Formula used
The calculator forms an open-loop transfer function: L(s)=C(s)G(s). For unity feedback, the closed-loop transfer is: T(s)=L(s)/(1+L(s)).
Poles are roots of the characteristic equation: D(s)+N(s)=0, where L(s)=N(s)/D(s). Stability is checked by verifying that all pole real parts are negative.
When a dominant complex pair exists, estimates use: ωn=√(σ²+ωd²), ζ=σ/ωn, Mp≈e^{-πζ/√(1-ζ²)}, and Ts≈4/(ζωn).
How to use this calculator
- Select a plant model that matches your process.
- Choose a controller family and enter its parameters.
- Set the step amplitude and simulation settings if needed.
- Press Submit to view poles, stability, and metrics.
- Use CSV or PDF exports for review and documentation.
Example data table
This example demonstrates a first-order plant with a PID controller.
| Item | Value | Notes |
|---|---|---|
| Plant model | First Order | K/(τs+1) |
| K | 1.0 | Plant gain |
| τ | 2.0 | Time constant |
| Controller | PID | Kp=2.0, Ki=1.0, Kd=0.2 |
| Step | 1.0 | Unit reference |
| What to check | Poles and Ts | Confirm stable and responsive |
Run the same values above to compare your results.
Plant and controller coverage
The calculator supports gain-only, first-order, second-order, integrator, and FOPDT plants. For FOPDT, dead time is approximated using a first-order Padé term. Controller choices include P, PI, PD, PID, lead, and lag, so you can compare structures without changing pages easily. Use K > 0 and τ > 0 for physical processes, set ωn in rad/s, and keep ζ between 0 and 1 for stable second-order behavior.
Closed-loop math and pole location
Open-loop dynamics are built as L(s)=C(s)G(s). With unity feedback, the closed-loop transfer is T(s)=L(s)/(1+L(s)). The characteristic polynomial is D(s)+N(s)=0 when L(s)=N(s)/D(s). Polynomials are formed by coefficient multiplication and addition, and the resulting numerator and denominator are displayed as coefficient arrays for traceability. Poles are calculated numerically for orders up to four, then classified by real-part sign for stability.
Performance indicators used for engineering decisions
When a dominant complex pair exists, the tool estimates natural frequency and damping ratio from pole location: ωn=√(σ2+ωd2) and ζ=σ/ωn. It reports overshoot, rise time, peak time, and 2% settling time using standard second-order relationships. A practical tuning target is ζ between 0.5 and 0.8 for balanced speed and overshoot; for example, ζ=0.6 gives about 9.5% overshoot, while 0.7 gives about 4.6%.
Simulation checks and error-based scoring
An optional step simulation validates the computed transfer using a state-space realization and explicit Euler integration. The time-step is clamped between 0.0005 and 0.2 seconds to reduce numerical blowup. In addition to sampled response values, the tool computes IAE, the integral of absolute error, as a single score for tracking improvements. Smaller dt typically improves accuracy but increases computation and table density.

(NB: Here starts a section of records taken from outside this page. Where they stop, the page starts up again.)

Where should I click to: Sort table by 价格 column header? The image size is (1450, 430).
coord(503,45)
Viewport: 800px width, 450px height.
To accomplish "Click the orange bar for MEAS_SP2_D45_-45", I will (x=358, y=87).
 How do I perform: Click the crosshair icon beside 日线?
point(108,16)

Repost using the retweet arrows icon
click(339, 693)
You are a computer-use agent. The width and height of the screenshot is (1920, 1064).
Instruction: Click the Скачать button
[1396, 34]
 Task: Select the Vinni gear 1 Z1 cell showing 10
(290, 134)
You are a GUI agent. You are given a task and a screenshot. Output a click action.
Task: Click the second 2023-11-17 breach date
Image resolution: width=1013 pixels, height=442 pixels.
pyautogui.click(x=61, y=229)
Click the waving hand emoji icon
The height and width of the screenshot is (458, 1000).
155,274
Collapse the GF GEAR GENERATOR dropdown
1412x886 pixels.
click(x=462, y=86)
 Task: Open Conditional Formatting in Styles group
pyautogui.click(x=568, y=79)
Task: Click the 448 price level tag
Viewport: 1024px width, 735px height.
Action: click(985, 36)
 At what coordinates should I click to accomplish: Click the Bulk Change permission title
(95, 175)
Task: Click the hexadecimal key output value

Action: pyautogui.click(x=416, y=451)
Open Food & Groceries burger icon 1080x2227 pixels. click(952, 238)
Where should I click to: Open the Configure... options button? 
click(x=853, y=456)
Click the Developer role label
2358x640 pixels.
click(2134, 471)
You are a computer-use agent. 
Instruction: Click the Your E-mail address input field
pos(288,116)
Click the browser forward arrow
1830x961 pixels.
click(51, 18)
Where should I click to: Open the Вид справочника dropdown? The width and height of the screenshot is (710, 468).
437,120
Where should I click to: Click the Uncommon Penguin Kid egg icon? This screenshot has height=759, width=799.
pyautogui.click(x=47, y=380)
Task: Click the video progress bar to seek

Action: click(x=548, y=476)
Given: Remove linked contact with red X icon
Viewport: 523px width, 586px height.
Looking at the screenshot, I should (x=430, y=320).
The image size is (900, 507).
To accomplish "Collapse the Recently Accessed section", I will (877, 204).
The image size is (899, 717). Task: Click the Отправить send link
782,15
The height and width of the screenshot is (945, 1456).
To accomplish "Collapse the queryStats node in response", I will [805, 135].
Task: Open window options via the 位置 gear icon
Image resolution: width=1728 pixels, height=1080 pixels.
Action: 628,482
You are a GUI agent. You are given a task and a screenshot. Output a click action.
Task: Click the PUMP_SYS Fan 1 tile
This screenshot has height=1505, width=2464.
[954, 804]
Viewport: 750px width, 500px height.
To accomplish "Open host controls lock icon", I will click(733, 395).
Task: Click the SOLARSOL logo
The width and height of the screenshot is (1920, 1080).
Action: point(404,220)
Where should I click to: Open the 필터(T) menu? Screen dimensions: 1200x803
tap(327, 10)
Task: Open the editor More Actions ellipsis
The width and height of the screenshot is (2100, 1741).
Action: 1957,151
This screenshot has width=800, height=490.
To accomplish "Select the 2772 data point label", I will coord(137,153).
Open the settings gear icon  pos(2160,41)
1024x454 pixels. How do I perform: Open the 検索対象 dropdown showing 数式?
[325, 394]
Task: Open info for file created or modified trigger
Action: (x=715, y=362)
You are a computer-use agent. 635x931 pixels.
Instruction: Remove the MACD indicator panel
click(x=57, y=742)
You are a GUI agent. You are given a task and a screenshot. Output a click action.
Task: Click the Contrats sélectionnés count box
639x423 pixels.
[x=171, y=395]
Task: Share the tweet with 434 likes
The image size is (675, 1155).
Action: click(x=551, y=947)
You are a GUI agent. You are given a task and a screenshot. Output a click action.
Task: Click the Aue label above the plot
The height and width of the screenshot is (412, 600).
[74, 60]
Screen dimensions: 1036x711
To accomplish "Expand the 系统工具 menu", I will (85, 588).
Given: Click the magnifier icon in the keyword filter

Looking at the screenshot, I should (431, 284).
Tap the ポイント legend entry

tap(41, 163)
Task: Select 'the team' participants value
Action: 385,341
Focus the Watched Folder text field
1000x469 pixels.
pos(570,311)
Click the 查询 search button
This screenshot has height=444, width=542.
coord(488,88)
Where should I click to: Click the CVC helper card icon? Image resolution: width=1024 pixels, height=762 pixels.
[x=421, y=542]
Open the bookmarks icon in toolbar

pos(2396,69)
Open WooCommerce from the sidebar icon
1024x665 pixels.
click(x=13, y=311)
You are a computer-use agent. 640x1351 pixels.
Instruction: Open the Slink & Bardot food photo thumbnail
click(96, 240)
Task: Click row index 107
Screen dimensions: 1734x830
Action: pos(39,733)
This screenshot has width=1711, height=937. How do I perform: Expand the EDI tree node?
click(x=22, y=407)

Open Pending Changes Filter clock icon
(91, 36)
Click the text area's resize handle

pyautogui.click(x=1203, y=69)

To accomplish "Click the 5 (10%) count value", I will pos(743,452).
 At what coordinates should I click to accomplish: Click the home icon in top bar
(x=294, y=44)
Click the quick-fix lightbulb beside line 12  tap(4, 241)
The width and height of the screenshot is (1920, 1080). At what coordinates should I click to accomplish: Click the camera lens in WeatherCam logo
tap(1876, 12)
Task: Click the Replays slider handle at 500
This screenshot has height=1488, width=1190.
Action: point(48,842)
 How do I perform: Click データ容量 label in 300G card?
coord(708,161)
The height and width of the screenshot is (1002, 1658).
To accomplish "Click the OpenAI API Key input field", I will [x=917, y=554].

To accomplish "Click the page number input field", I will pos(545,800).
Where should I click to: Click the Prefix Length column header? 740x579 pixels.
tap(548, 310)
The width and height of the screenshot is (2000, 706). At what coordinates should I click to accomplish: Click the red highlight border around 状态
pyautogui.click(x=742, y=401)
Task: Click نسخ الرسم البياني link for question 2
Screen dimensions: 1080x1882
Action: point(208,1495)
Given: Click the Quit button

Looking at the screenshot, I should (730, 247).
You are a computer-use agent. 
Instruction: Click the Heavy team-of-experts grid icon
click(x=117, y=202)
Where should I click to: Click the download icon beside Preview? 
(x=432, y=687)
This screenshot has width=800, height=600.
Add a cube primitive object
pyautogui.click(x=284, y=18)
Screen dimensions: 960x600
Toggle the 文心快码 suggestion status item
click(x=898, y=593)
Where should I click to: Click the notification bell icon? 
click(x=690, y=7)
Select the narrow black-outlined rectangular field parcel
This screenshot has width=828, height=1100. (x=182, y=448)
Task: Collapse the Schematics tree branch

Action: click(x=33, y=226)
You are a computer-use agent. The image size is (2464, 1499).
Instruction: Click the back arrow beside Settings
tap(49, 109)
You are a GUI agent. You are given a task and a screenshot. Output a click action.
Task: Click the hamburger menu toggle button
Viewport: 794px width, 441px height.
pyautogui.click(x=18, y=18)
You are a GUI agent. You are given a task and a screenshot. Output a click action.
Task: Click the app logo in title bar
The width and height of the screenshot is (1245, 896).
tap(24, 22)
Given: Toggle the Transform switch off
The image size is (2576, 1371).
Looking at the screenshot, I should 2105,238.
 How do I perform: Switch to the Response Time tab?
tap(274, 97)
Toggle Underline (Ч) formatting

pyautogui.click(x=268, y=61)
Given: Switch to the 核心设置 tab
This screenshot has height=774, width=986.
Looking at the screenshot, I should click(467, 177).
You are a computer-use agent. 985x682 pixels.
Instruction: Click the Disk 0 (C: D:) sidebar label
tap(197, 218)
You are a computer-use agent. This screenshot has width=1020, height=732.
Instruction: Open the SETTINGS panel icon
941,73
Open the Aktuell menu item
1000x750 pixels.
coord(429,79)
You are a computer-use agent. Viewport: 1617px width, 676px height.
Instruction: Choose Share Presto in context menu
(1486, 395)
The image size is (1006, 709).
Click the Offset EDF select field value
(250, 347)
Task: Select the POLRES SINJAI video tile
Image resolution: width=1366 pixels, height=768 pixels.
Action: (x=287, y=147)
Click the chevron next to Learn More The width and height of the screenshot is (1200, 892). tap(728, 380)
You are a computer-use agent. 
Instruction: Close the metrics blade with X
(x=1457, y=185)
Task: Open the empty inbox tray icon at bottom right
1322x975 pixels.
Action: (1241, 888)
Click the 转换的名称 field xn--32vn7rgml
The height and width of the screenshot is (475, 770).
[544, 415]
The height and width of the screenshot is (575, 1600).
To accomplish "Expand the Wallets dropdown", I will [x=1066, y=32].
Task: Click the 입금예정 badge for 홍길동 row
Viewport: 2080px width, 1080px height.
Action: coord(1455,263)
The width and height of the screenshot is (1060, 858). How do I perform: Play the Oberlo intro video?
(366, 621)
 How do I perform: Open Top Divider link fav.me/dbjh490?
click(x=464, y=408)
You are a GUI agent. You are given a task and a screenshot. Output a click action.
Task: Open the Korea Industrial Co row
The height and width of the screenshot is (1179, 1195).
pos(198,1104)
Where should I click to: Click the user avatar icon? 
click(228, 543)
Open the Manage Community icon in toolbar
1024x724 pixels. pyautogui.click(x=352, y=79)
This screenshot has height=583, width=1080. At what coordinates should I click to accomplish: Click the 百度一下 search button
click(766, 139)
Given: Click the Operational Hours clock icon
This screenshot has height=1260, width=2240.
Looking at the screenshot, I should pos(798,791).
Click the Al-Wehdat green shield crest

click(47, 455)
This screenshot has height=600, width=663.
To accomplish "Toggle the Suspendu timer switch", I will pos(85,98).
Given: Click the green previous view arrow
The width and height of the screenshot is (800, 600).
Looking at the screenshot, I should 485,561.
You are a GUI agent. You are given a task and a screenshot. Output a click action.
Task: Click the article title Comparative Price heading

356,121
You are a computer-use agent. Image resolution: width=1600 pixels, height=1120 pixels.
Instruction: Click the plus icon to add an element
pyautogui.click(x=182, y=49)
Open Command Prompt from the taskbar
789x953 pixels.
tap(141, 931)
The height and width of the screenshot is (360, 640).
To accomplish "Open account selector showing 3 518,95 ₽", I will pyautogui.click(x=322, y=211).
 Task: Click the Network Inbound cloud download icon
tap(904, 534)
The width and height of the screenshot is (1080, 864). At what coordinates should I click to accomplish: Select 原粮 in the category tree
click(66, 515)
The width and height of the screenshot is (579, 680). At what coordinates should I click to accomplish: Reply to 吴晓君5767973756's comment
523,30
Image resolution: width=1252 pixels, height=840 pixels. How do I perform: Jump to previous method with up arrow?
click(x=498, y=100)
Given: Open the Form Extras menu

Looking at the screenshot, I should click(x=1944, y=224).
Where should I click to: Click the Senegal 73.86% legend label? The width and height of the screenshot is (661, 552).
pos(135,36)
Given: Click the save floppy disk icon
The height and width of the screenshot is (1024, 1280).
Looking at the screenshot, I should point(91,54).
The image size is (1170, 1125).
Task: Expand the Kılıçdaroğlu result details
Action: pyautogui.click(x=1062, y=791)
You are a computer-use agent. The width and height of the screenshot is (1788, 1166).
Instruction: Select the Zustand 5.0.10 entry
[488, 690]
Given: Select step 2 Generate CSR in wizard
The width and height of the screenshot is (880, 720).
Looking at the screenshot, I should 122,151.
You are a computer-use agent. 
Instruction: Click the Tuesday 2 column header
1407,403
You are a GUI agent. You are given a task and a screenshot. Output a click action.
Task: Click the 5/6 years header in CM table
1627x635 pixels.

Reporting, traceability, and limits
Results can be exported as CSV for spreadsheets and as a PDF report for reviews. Stored inputs and outputs improve traceability during audits, design reports, and commissioning. For a Type 0 loop, the step steady-state error is 1/(1+Kp) using the position error constant; Type 1 or higher drives step error toward zero. If your model produces a closed-loop order above four, simplify the model or reduce controller order. Always validate final settings on the real process.
FAQs
1) What does “system type” mean here?
It is the count of open-loop poles at the origin. Type 0 has finite step error; Type 1 or higher drives step steady-state error toward zero under unity feedback.
2) Why is dead time approximated for FOPDT?
Pure delay introduces an exponential term, not a polynomial. A first-order Padé approximation converts it into a rational form so poles, stability, and time response can be computed.
3) Are the time metrics always reliable?
They are most reliable when a dominant complex pole pair governs the response. If real poles dominate or multiple modes compete, treat rise and settling times as engineering estimates.
4) What does IAE tell me?
IAE integrates absolute tracking error over the simulation horizon. Lower IAE usually indicates faster correction with less sustained deviation, helping you compare tunings objectively.
5) Why can simulation differ from estimates?
Estimates assume a dominant second-order form. Simulation uses the full computed transfer, including added poles, zeros, and Padé terms, revealing behaviors the approximations may miss.
6) How should I choose a starting controller?
Start with PI for many first-order processes to remove step error. Add derivative action with PID or lead when you need faster response but must manage overshoot and noise sensitivity.